4. A structure for regulating cold air flow distribution to upper edge plates of high pressure turbine guide vanes as set forth in claim 1, wherein: the first air inlet holes (3 a) and the second air inlet holes (4 a) are circumferentially distributed in a ring shape.

5. A structure for regulating cold air flow distribution to upper edge plates of high pressure turbine guide vanes as set forth in claim 1, wherein: the protection ring (1 a) is obliquely arranged, and an included angle between the axial direction of the first air inlet hole (3 a) or the axial direction of the second air inlet hole (4 a) and the axial line of the blade body (2 b) is alpha, wherein alpha is an acute angle; the air outlet direction of the air guide groove (1 c) and the axial direction of the first air inlet hole (3 a) or the second air inlet hole (4 a) form an included angle of beta, wherein beta=90 degrees.

6. A structure for regulating cold air flow distribution to upper edge plates of high pressure turbine guide vanes as set forth in claim 1, wherein: an annular baffle table (1 d) is arranged at the front end of the inner wall of the outer casing (1), and a casing snap ring (1 e) is arranged at the rear end of the inner wall;

a blade clamping ring (2 e) is arranged outside an upper edge plate (2 a) of the high-pressure turbine guide blade (2);

the front end of the upper edge plate (2 a) is propped against the annular baffle table (1 d), and the blade clamping ring (2 e) is clamped on the casing clamping ring (1 e).

7. A structure for regulating cold air flow distribution to upper edge plates of high pressure turbine guide vanes as set forth in claim 6, wherein: a sealing rope (5) is arranged between the front end of the upper edge plate (2 a) and the annular baffle (1 d).

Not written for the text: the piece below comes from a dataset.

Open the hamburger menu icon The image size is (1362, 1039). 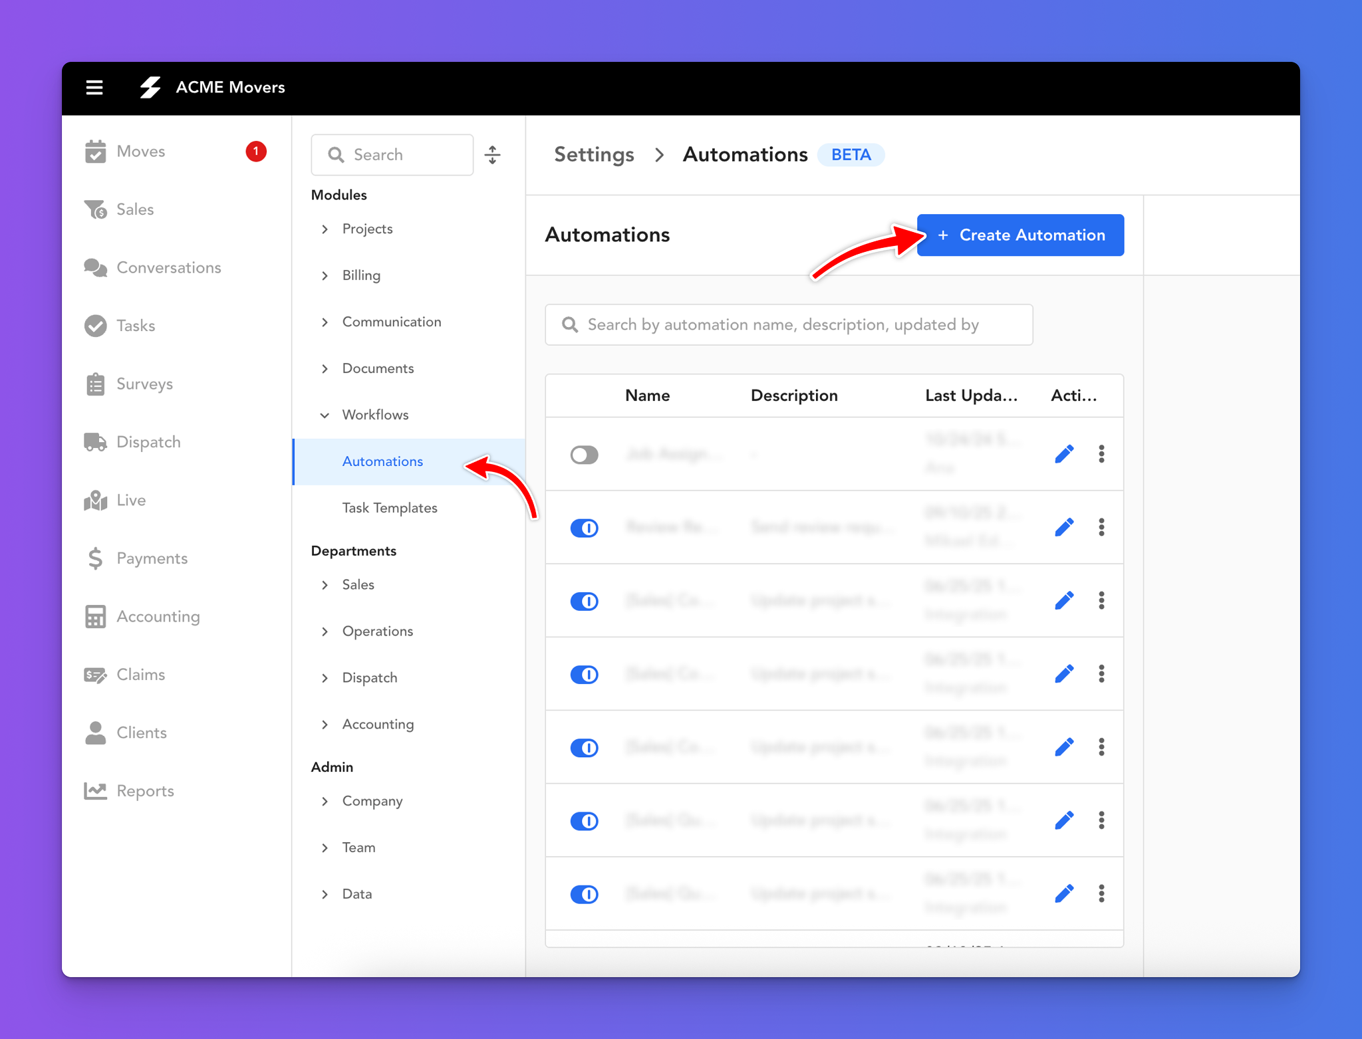(x=94, y=87)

8. A structure for regulating cold air flow distribution to upper edge plates of high pressure turbine guide vanes as set forth in claim 7, wherein: the front end of the upper edge plate (2 a) is provided with a containing groove, and the sealing rope (5) is arranged in the containing groove; the thickness of the sealing rope (5) is larger than the depth of the accommodating groove.

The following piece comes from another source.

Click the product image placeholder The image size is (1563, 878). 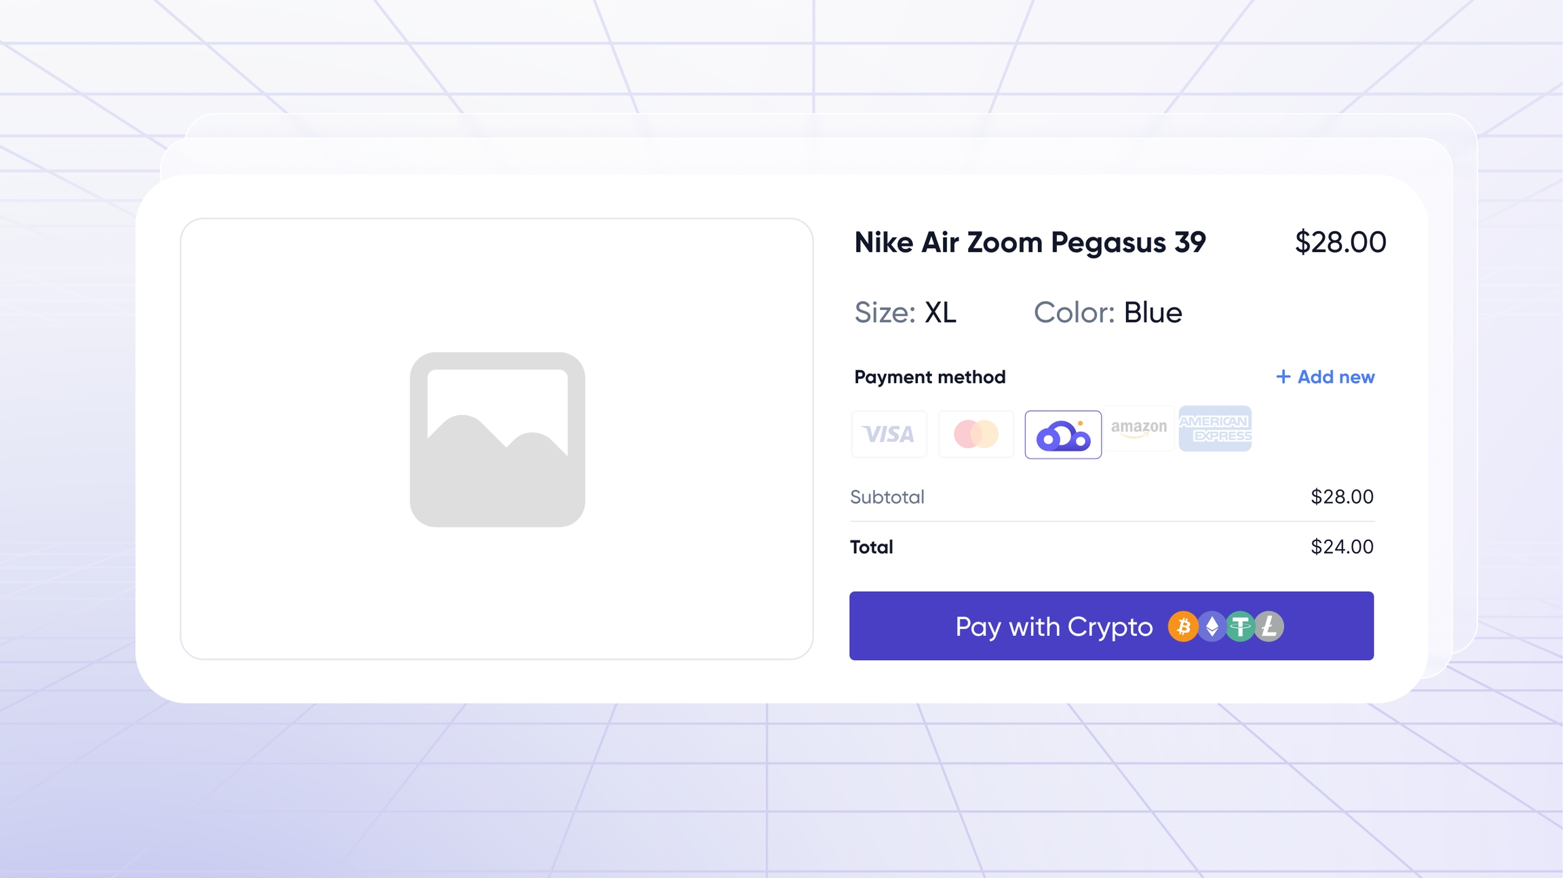pos(497,439)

9. A structure for regulating cold air flow distribution to upper edge plates of high pressure turbine guide vanes as set forth in claim 1, wherein: an installation ring (6) is integrally formed on the outer side of the protection ring (1 a), and an air reflux groove (6 a) is formed at the connection part of the installation ring (6) and the protection ring (1 a).

10. A structure for regulating cold air flow distribution to upper edge plates of high pressure turbine guide vanes as set forth in claim 9, wherein: a mounting clamping groove (6 b) is formed in the mounting ring (6); the air reflux groove (6 a) and the installation clamping groove (6 b) enable the section of the installation ring (6) to be in an S shape.